The capital of the old kingdom of Ladakh, Leh is remarkably distinct from cities farther south in Kashmir. Its location on a 3500m desert plateau in the middle of the Indus Valley, halfway between Punjab and Yarkand on the southern" silk route, has made it a crossroads between Tibetan Buddhist culture from the east and Islamic influences from the west. While Old Leh, with its maze of narrow lanes winding up to the ruins of the Namgyal Palace, seems to be stuck in a time warp, New Leh thrives on tourism.

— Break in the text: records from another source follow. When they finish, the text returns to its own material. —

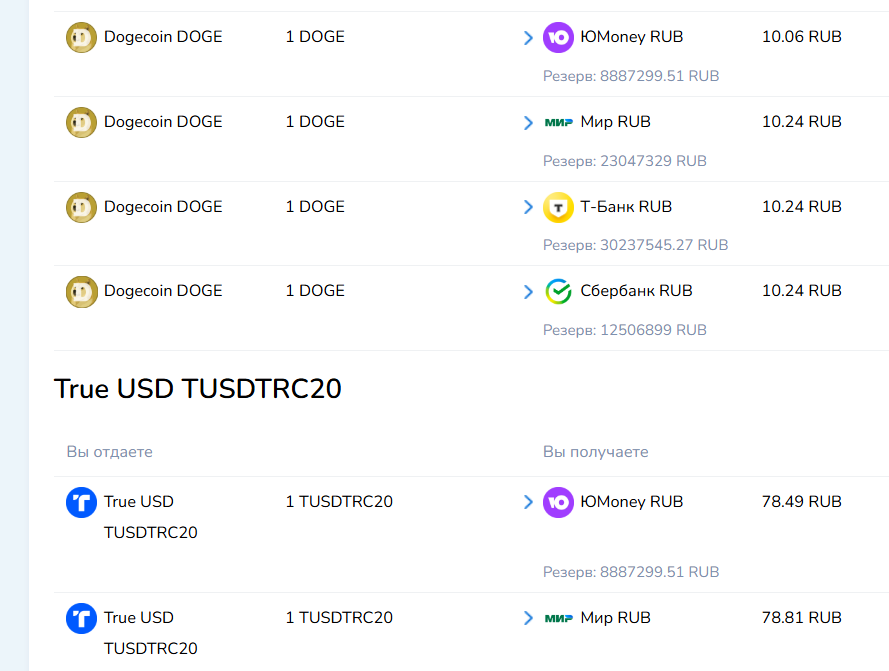Viewport: 889px width, 671px height.
Task: Click the ЮMoney icon beside 78.49 RUB
Action: (x=558, y=502)
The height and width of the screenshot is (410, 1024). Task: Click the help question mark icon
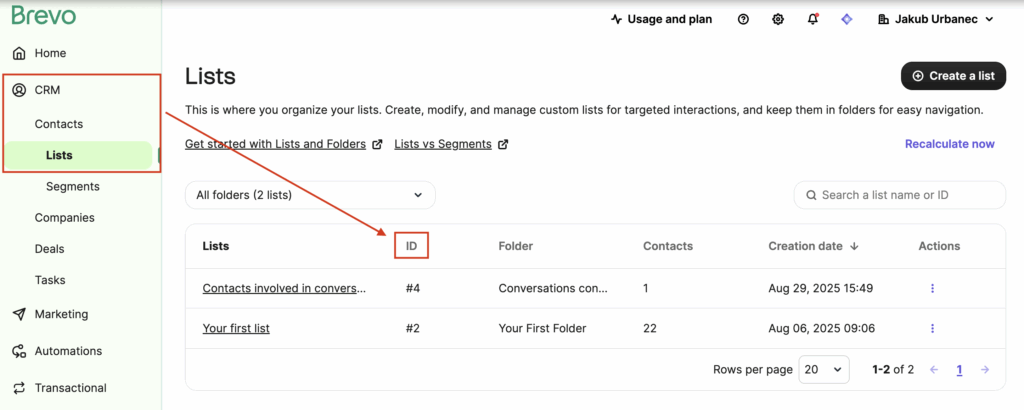(x=743, y=19)
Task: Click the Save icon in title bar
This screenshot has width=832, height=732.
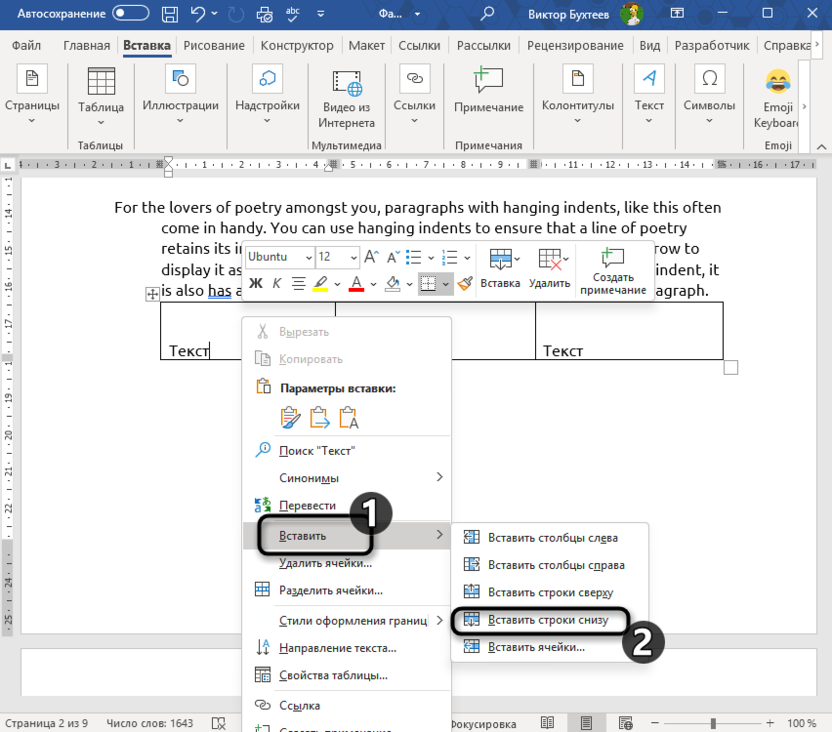Action: click(x=171, y=15)
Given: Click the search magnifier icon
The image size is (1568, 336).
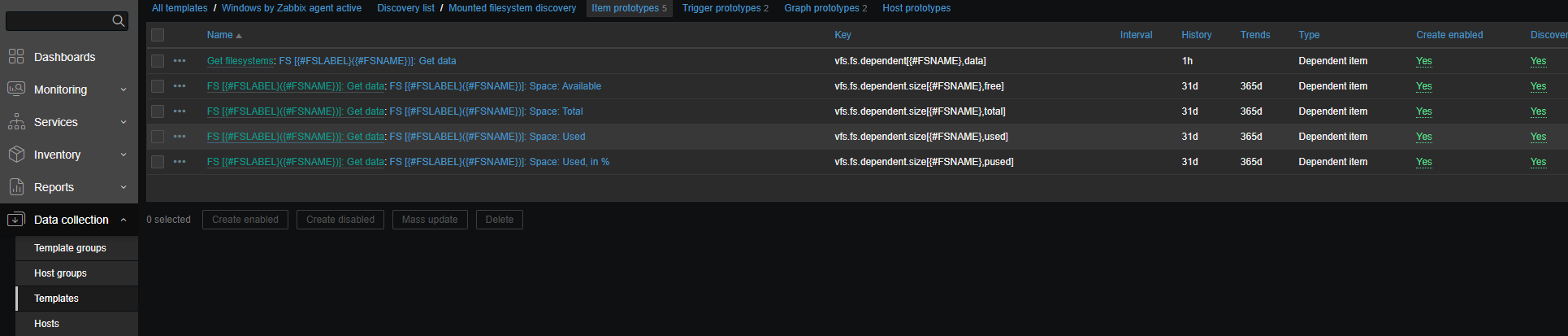Looking at the screenshot, I should [119, 20].
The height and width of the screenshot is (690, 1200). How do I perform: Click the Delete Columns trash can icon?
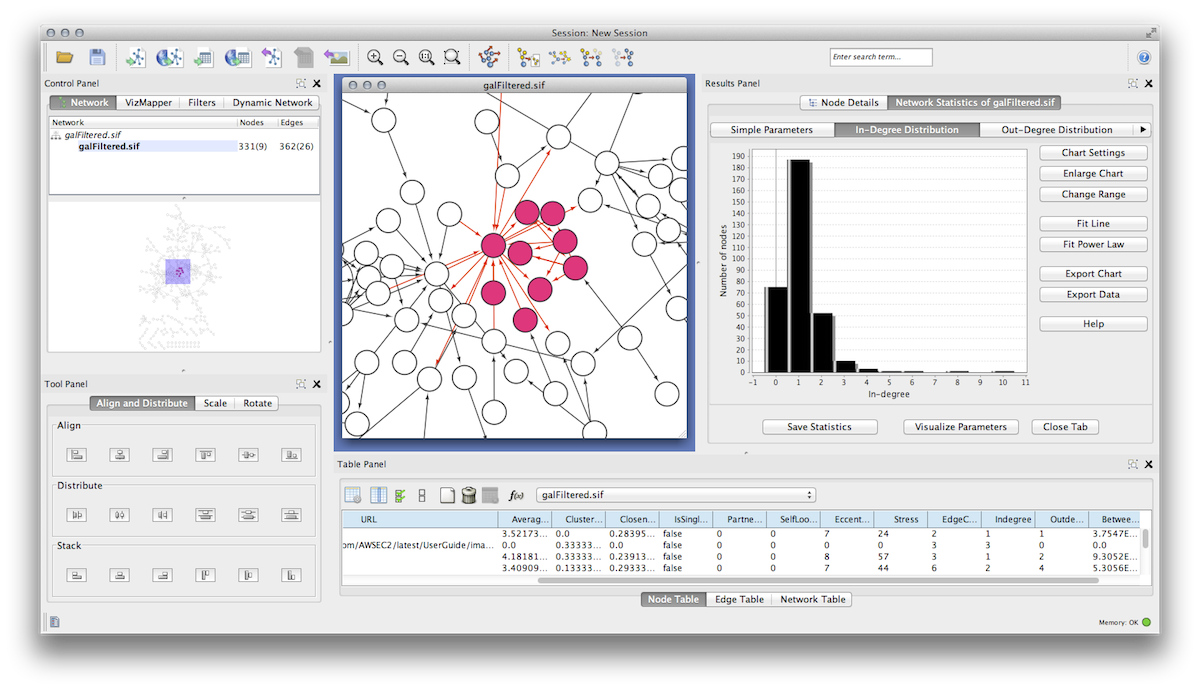[x=468, y=495]
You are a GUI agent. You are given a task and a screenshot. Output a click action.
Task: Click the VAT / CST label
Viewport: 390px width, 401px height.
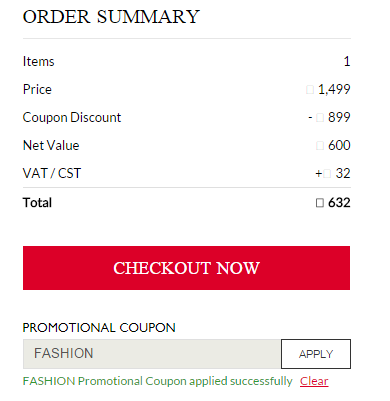tap(52, 173)
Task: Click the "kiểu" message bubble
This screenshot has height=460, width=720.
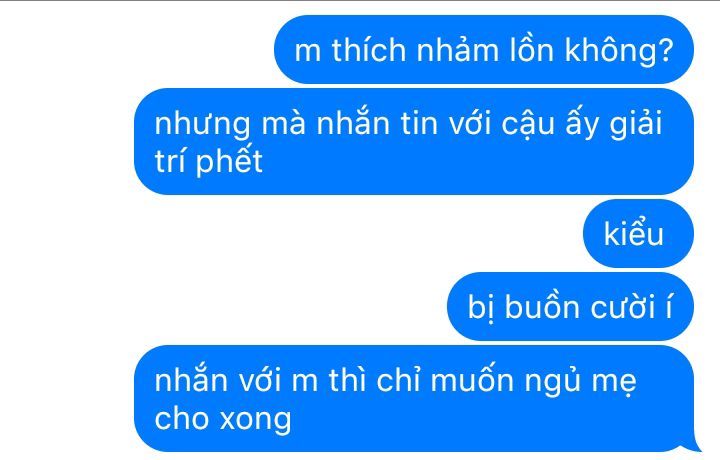Action: 638,233
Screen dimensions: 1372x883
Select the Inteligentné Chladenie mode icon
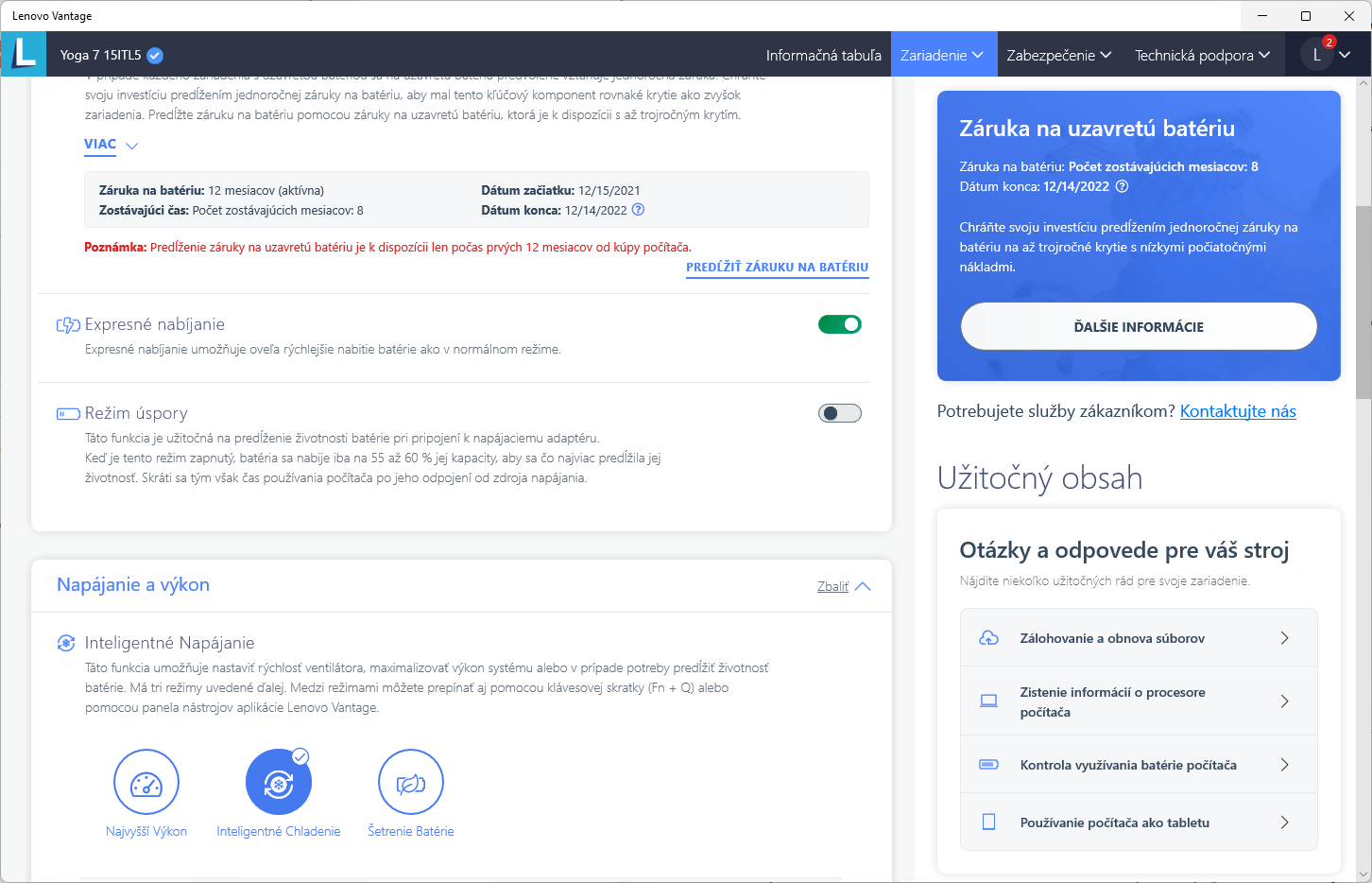tap(278, 783)
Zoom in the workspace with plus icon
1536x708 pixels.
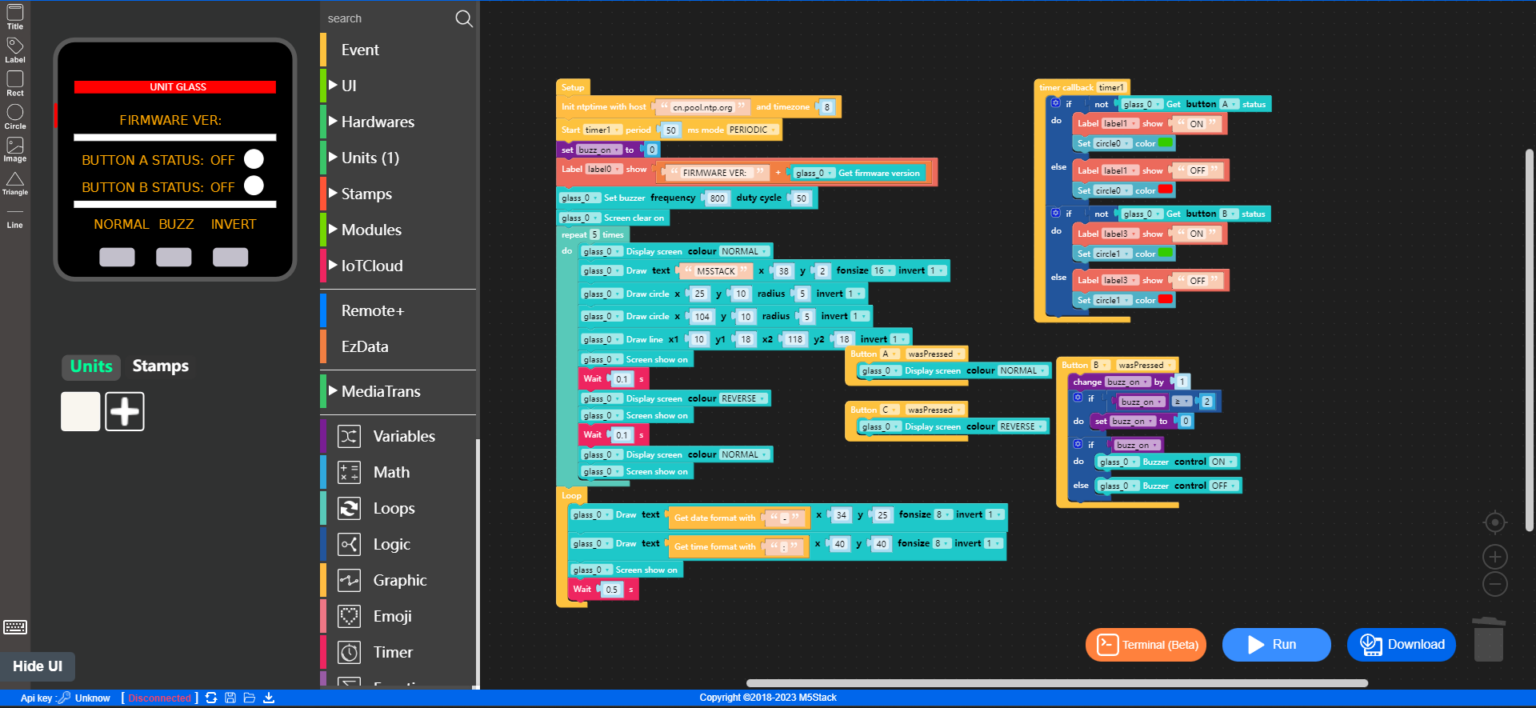(x=1494, y=557)

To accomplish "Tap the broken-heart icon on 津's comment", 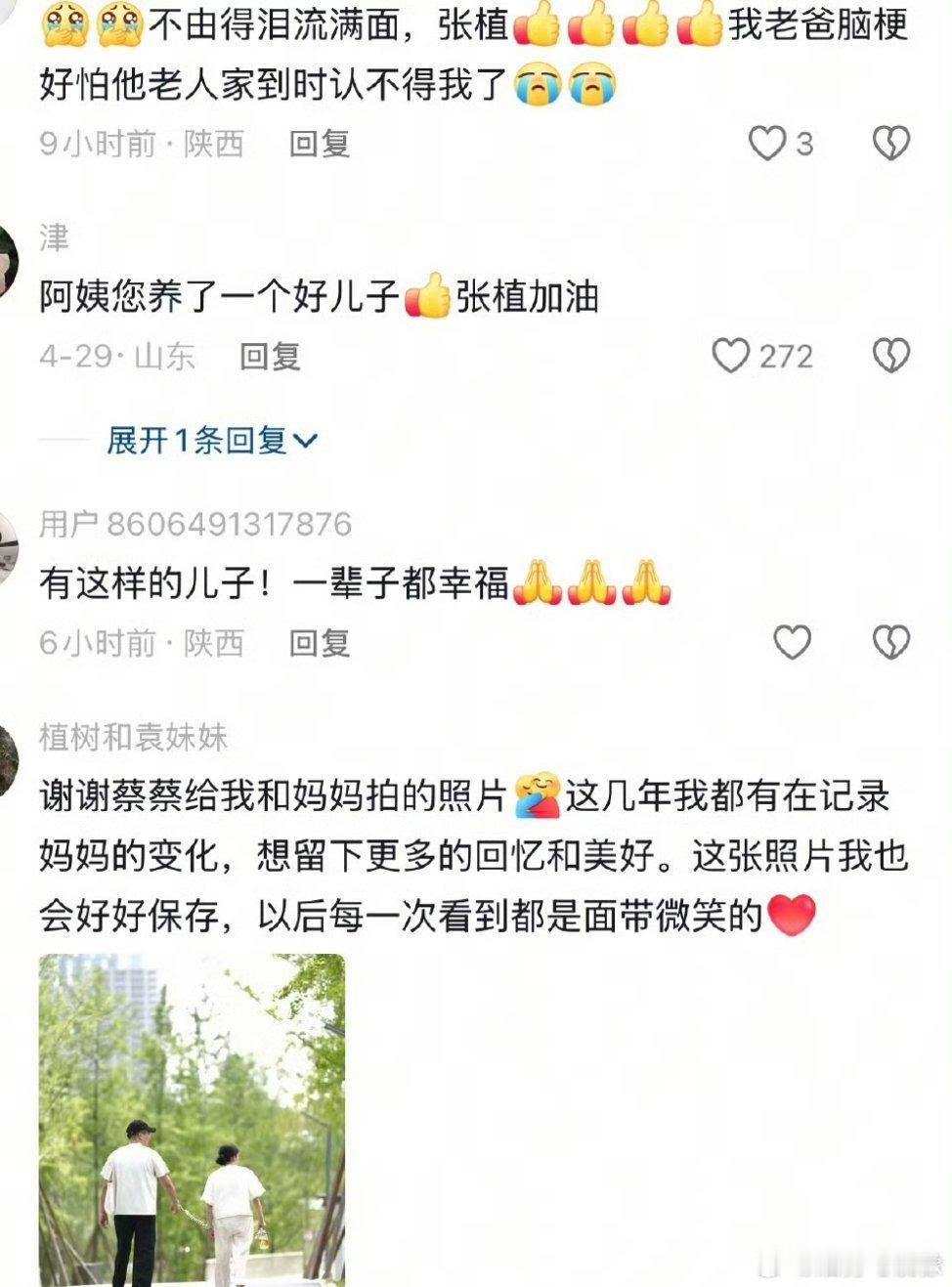I will tap(890, 356).
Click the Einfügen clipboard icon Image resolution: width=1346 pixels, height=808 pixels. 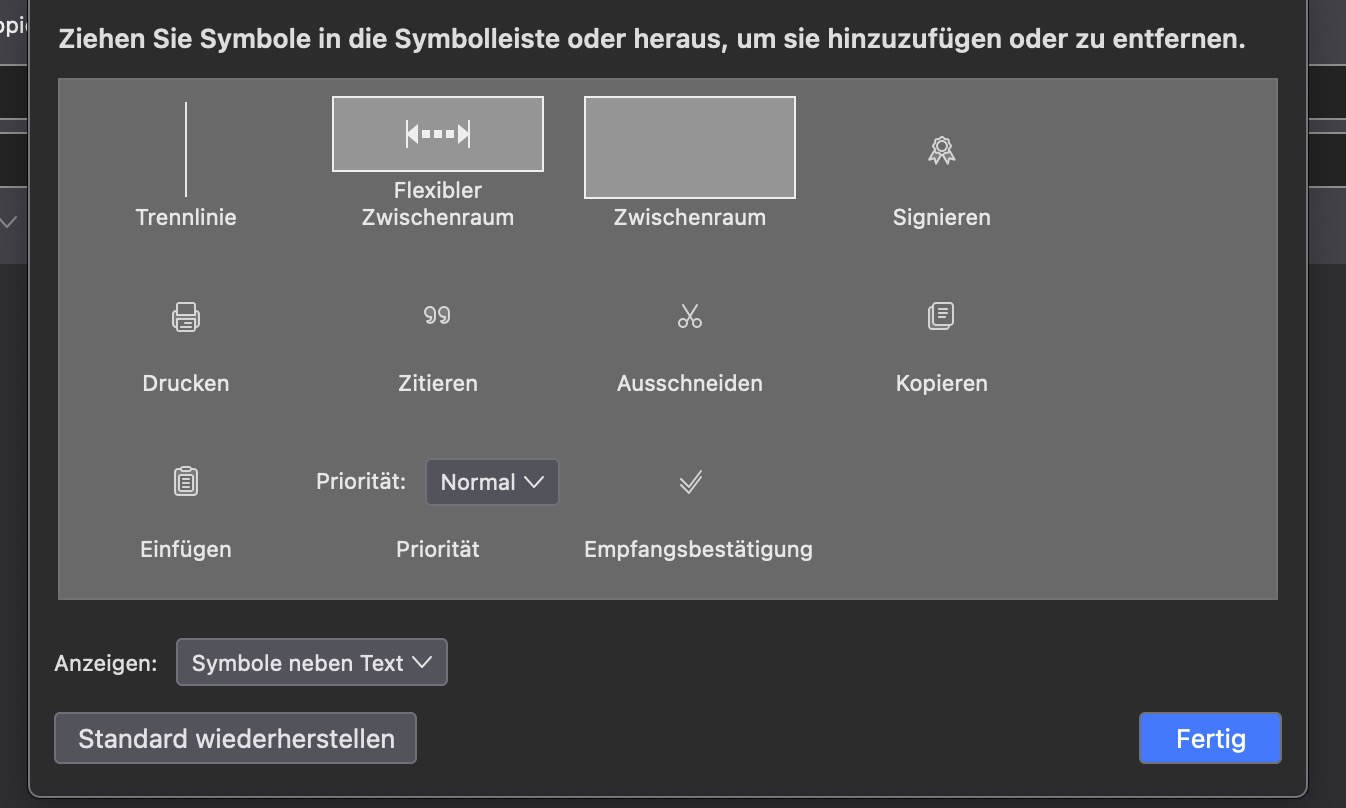point(186,482)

If Kashmiri traders and the clicking of tourists' cameras get to be too much, you can seek refuge in one of the many gompas and deserted mountain trails near the city. Some of these follow low the same routes used for centuries by traders hauling goods from Western Tibet over the Chang La (5547m) and Khardung La (5602m) into the bustling bazaars of the ancient city.
۞ How To Reach :
Flights:
Airport 4km from Leh, down Fort Rd. Jet Airways, main bazaar has daily flights to Delhi. Book a few weeks in advance during the summer. Indian Airlines, Fort Rd. , flies to more destinations, but you must still book ahead. Flights are often delayed or canceled due to bad weather. To: Chandigarh , Delhi; Jammu; Srina-gar. Security is tight on flights to Jammu or Srinagar. Persons under 25 are eligible for a discount.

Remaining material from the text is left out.